Not at all. All three of these companies already have full slates of releases and have actually cut down on new IPs and iterations on their medium-sized franchises (see Nirolak's commentary on EA going from a 70-game publisher to a 25-game publisher.) All of THQ's assets are essentially redundancies for any of these publishers; they'd wind up firing most of the staff and sitting on most of the IPs, which would be a huge waste of money even at these bargain basement prices. The best two candidates I've seen mentioned in the thread are WB and Square-Enix.
WB has a relatively strong business going but their slate of titles is pretty thin (MK, FEAR, and Batman being their only big releases at the moment), which means they're well-positioned to take on 4-5 new major franchises and work them into their rotation. They're also the arm of a major conglomerate, so they can afford to take on a bunch of ongoing projects at once and spend the time to correctly curate and cull them without running into the same kind of cashflow issues THQ did.

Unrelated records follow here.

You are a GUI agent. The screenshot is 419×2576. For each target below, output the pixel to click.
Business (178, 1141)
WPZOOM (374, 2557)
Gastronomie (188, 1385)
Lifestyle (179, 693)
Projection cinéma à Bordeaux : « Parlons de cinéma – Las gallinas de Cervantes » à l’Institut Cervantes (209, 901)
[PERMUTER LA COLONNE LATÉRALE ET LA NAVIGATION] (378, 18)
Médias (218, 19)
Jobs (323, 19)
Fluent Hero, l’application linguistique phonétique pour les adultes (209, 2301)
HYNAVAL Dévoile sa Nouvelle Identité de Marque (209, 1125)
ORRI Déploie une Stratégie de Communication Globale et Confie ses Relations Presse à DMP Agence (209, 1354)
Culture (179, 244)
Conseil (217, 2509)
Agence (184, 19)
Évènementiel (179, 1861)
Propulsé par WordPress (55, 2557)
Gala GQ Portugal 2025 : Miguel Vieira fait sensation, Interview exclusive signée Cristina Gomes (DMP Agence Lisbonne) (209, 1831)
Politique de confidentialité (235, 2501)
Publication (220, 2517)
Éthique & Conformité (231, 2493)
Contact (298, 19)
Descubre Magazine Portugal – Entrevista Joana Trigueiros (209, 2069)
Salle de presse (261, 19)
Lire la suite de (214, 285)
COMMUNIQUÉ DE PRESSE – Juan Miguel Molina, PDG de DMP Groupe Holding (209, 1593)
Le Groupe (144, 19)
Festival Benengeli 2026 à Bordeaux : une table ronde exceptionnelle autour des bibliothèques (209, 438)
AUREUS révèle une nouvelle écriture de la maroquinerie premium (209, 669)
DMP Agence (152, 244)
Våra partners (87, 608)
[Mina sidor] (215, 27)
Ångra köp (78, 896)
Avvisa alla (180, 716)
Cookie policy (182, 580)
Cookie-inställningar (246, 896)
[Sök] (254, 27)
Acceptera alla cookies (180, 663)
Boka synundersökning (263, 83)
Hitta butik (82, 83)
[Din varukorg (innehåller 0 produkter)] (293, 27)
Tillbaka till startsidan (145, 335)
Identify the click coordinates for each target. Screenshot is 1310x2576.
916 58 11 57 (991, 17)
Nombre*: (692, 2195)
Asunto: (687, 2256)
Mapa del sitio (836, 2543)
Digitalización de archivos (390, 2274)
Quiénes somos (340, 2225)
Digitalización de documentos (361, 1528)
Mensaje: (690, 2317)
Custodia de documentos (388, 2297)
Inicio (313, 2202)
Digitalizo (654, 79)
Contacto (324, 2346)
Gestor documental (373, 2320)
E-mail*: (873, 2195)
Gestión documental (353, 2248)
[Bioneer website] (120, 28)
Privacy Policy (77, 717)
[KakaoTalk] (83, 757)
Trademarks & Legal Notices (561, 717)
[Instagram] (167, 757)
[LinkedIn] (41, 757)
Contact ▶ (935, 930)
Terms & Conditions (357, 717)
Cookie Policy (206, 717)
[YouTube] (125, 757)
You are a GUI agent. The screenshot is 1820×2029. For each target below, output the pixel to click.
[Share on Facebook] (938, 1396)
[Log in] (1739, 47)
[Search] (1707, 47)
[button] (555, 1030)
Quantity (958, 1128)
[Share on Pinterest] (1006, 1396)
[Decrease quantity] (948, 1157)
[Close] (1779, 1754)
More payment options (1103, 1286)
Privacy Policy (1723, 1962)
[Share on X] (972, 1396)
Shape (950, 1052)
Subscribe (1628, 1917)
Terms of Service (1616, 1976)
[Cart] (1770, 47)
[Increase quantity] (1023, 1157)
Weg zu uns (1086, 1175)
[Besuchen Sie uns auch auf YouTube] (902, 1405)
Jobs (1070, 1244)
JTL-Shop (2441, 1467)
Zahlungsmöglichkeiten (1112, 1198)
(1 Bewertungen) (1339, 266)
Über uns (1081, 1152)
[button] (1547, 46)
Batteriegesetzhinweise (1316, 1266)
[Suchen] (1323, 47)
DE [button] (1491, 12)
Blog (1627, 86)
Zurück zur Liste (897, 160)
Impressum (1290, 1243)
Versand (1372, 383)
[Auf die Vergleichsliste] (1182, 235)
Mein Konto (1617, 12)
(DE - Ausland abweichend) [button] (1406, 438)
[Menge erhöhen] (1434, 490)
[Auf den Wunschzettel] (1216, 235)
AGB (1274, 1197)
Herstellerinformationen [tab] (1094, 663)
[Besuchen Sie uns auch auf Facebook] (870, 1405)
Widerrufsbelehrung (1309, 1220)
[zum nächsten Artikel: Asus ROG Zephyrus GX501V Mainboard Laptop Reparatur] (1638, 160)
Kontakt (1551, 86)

Square-Enix has redefined itself as a primarily Western publisher thanks to its purchase of Eidos, but it still only has about 4-5 viable franchises in its current state, covering a very narrow genre range. Absorbing THQ would give SE a successful open-world franchise as well as teams who work in strategy and 3D action, and a nearly-finished MMO they can ship. There'd be basically no redundancy (in terms of product niches) between Eidos and THQ here, Square-Enix has already demonstrated a (kind of remarkable) ability to smoothly incorporate a Western publisher's operations into their fold, and it'd help SE achieve their goal of entering the upper echelons of Western publishers.
Past those two I'm not thinking of anyone else who'd have good reason to buy the whole package, but I might be forgetting someone, and there are a lot of people who could easily buy up the individual studios one by one -- Vigil, Volition, and Relic should all be worthwhile at the kinds of prices they'll be offered at.